◆ Excerpted passage ◆
Quote:
Originally Posted by Thorham
Right, I get it. But that means an indexed lea is faster than an indexed move, that's great! Now tell me the other ones, please.
|
An lea is always faster than equivalent move, because it doesn't access memory, it just takes the address of it. And you certainly know that memory accesses aren't exactly what's fastest for a CPU nowadays
As for the next one :
Code:
move.b (a0)+,d0
move.b (a0)+,d2
move.b (a0)+,d3
moveq #-4,d4 ; fc
and.b d4,d2
and.b d4,d3
and.l d0,d4 ; d0=original, d4=and fc
move.l d4,d1
We can then use d0 where the 2 lower bits don't need to be cleared ; we have a copy of the data that's free to make. The part computing the 4-4-4 rgb value is the good place to use it.
Okay, that's only 2 cycles ;-)
The last one was more complex to do. The idea was to move fixed pixel computation at the end, so that before doing it we know that this particular pixel is identical to its predecessor.
It involved much code duplication, due to massive register shortage.
But now this code :
Code:
add.l d4,d5 ; d4=r d5=r+v d6=b
add.l d6,d4 ; r+b r+v b
add.l d6,d6 ; r+b r+v 2b
add.l d5,d6 ; r+b r+v 2b+r+v
beq.s .vbrb ; all together = 0 -> gbrb
is executed earlier, and images with identical rows of pixels will decode faster (this isn't spectacular, but now Visage is ALWAYS beaten
![Big Grin](images/smilies/biggrin.gif)
)
Quote:
Originally Posted by Thorham
Yes, they're long. They're an hour of continuous music each. They were originally encoded in mp3 format, and the guy I got them from burned them to cd, so I encoded them at 320kb to keep them in a good quality. They're both 182 mb large. Still a lot better then 650 mb per cd.
|
Perhaps you can gain a little bit more without altering quality. There is a PC program around called MP3 optimizer or something like that (I could use it at work some time ago) ; for me it has turned a 20Mb 320kbps MP3 into a 16Mb VBR MP3 without any loss.
Quote:
Originally Posted by Thorham
Yeah, the interface sucks, but only because it dumps data to chip mem, witch then has to be copied to fast, that's the real problem. If only it was cpu idle and low mem bandwidth, it would've been a lot better.
|
For that you'd need an SCSI extension plugged in your A1230 board, or something like that. But for IDE there is no DMA channel at all : the CPU simply reads a 16-bit hardware register (= speed of chipmem) and copies data wherever needed. Not efficient (but data really won't go into chipmem).
Quote:
Originally Posted by Thorham
Not me. You might as well get a peecee with those speeds. Trying to get things fast on a 50mhz '030 is part of the fun!
|
But I firmly believe a 3Ghz peecee would be far beaten by an equivalent 68k.
And trying to get things fast on your 030-50 is fun only when you're successful
Quote:
Originally Posted by Thorham
But aren't layers one and two video layers? You shouldn't really need those for mp3s as far as I know.
|
ALL are video layers if you see things like that. MP3 is just version #3 of the audio part, like the two 1 & 2 layers were.
All the MPx formats are just Motion Picture expert group, audio part, layer x.
Note : MP1 and MP2 are somewhat misnamed and can be confused with MPEG-1 and MPEG-2 video formats.

◆ Requirement 1 ◆
Beginning at the row that contains "Select the 16 GB memory value" and continuing through the last of the rows, write those lines out again, substituting "dialog" for "window" and changing nothing else. Omit the pictures.

◆ Extracted records ◆
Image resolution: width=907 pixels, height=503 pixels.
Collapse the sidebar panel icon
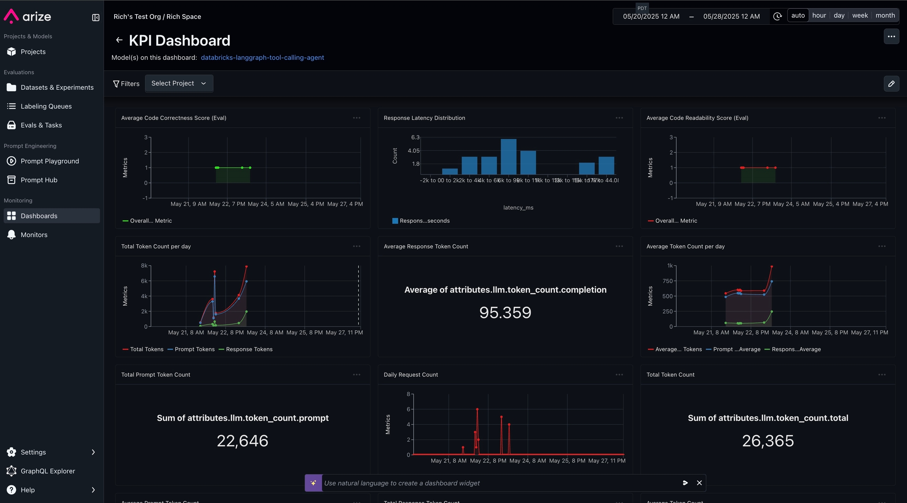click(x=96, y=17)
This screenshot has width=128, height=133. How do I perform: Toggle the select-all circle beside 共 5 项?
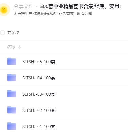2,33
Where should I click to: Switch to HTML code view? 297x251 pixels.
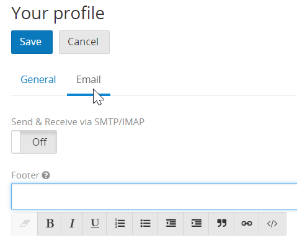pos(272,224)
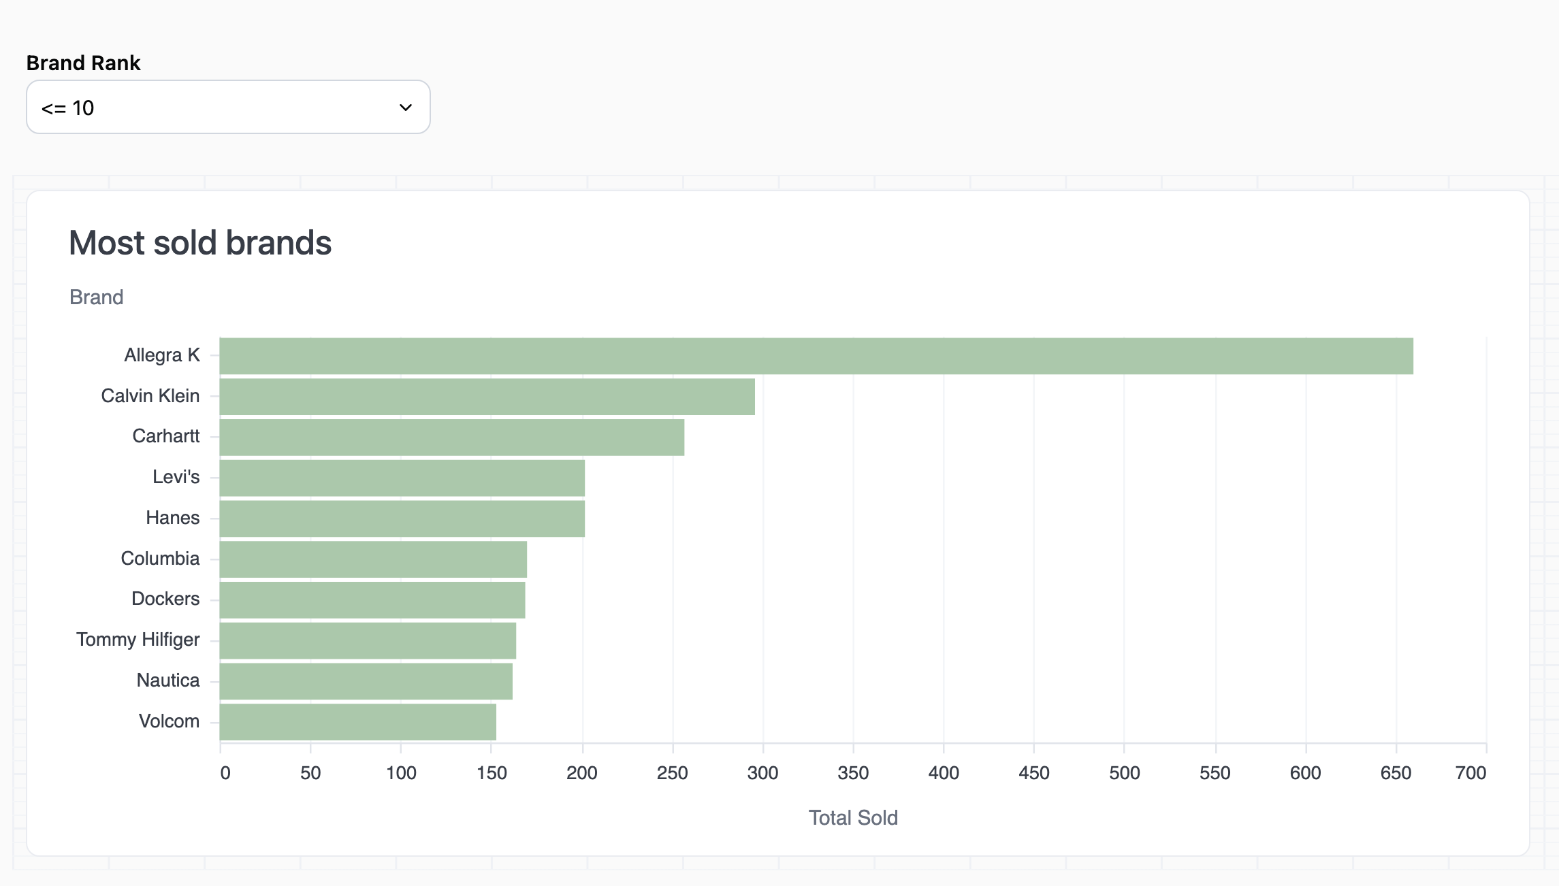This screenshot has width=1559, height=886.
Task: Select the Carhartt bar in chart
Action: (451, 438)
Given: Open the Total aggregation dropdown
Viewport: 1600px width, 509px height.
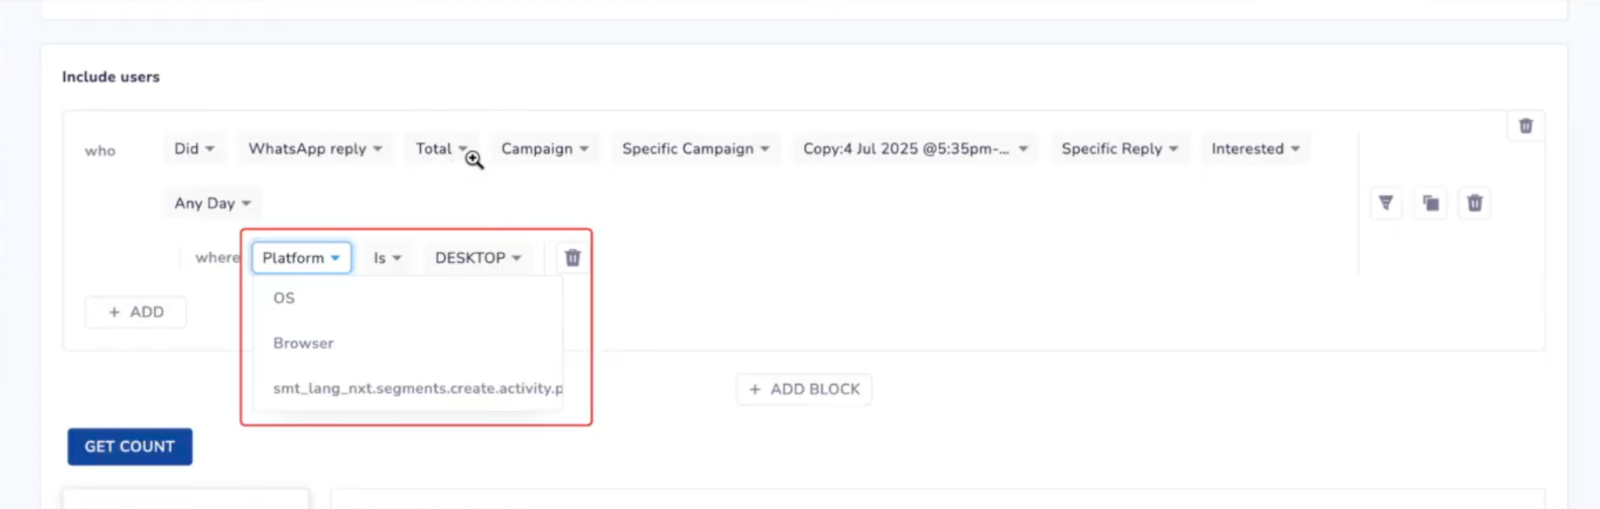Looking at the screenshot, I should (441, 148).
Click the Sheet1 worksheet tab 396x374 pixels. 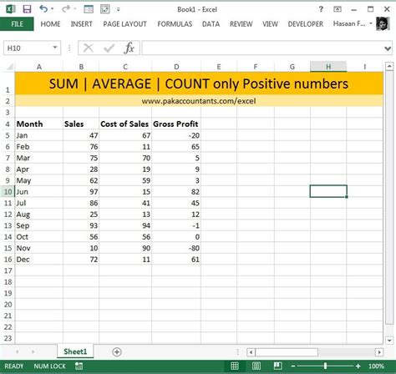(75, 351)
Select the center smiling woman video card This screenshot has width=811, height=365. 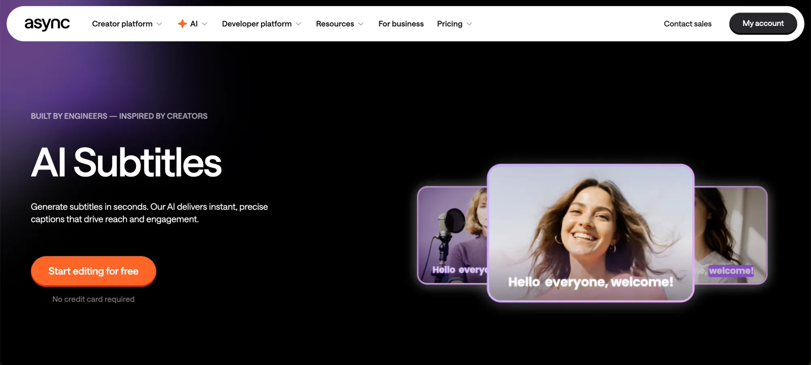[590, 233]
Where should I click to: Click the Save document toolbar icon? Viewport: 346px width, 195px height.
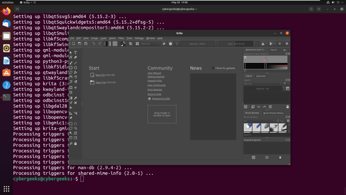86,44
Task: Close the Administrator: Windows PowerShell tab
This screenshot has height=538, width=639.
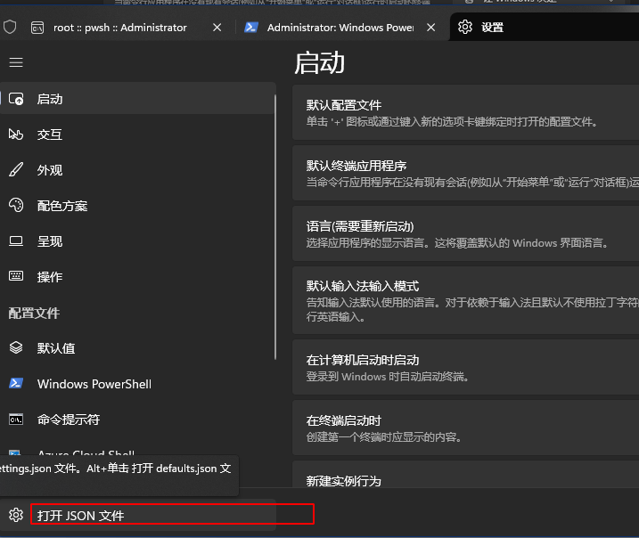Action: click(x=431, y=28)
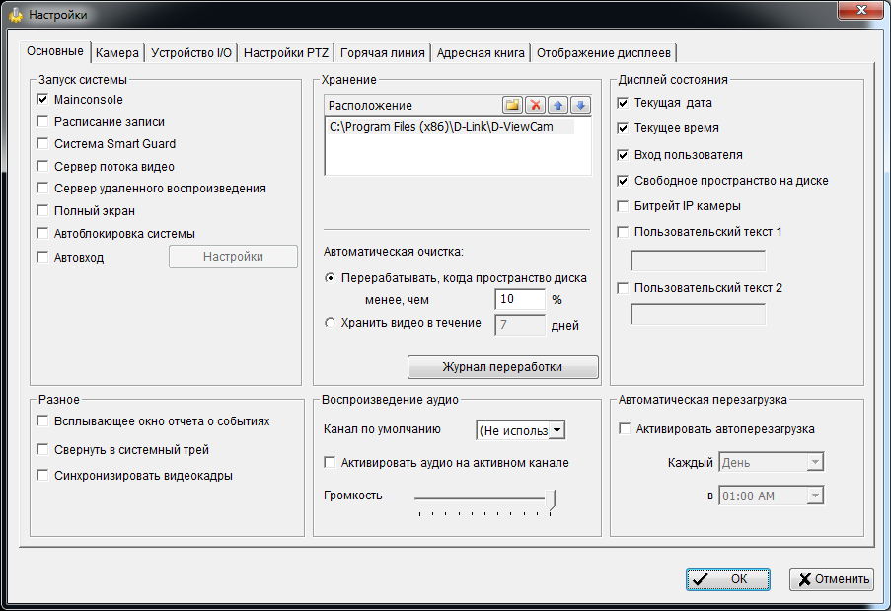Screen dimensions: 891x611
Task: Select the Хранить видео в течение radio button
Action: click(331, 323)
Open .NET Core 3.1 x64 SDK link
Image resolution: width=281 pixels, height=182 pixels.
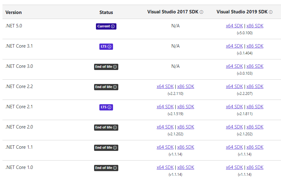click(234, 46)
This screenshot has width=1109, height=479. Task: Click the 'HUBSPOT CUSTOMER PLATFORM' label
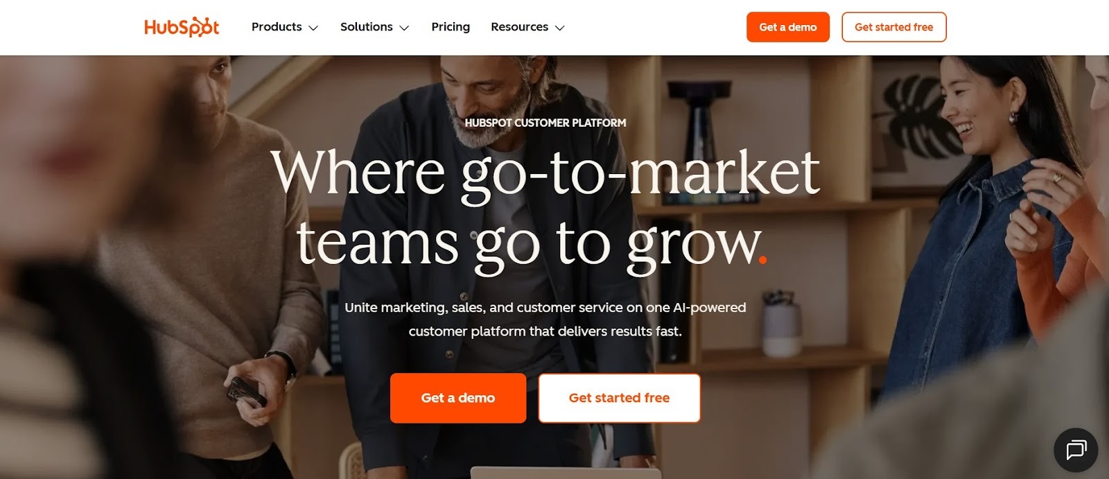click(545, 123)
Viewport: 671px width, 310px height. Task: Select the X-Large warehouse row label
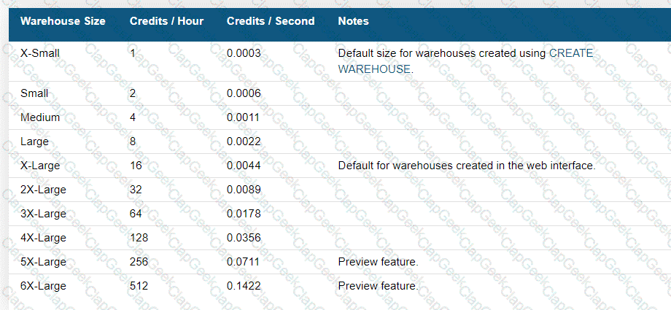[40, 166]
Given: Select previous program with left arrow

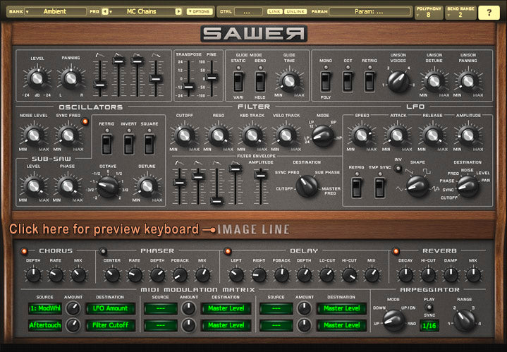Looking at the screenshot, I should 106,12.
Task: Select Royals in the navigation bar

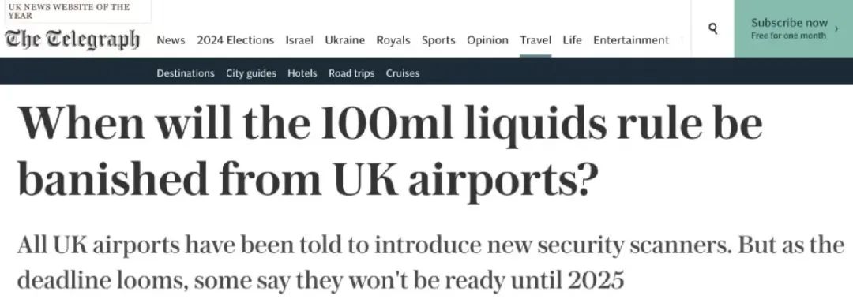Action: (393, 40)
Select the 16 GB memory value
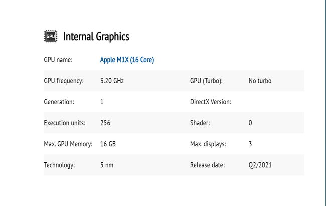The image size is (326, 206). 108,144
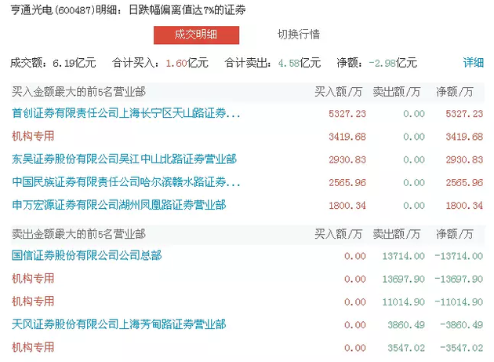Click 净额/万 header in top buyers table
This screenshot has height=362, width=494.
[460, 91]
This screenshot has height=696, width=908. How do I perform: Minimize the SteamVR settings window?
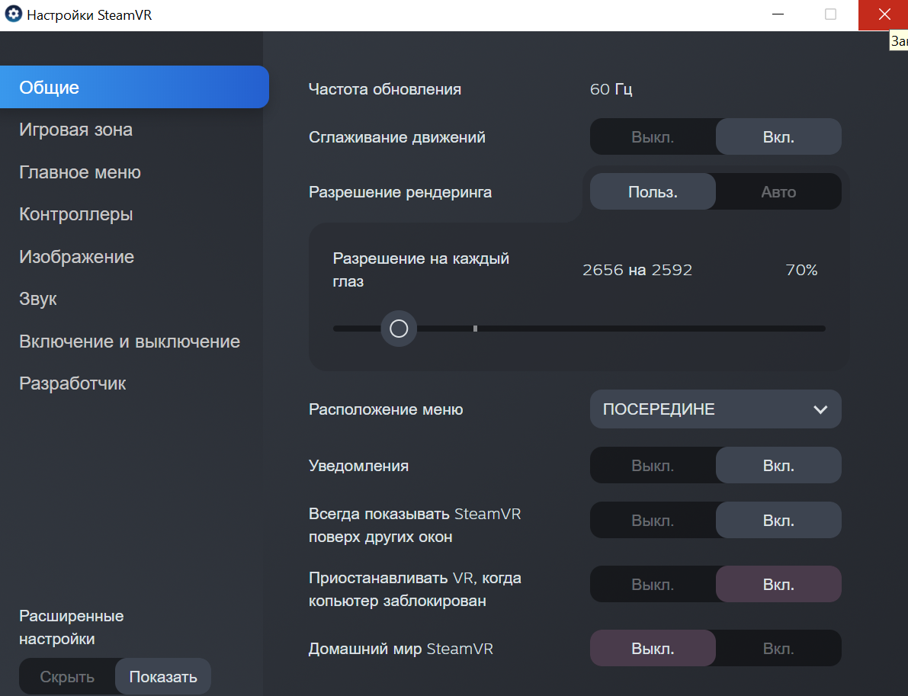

◆ Requirement 2 ◆
In the forum thread on 68k assembly, why is an lea always faster than an equivalent move?

◆ Complete output 1 ◆
Select the 16 GB memory value
The image size is (326, 206). 108,144
Click 净额/万 header in top buyers table
This screenshot has height=362, width=494.
[460, 91]
This screenshot has height=696, width=908. How do I perform: Minimize the SteamVR settings dialog?

◆ Complete output 2 ◆
It does not access memory; it only takes the address.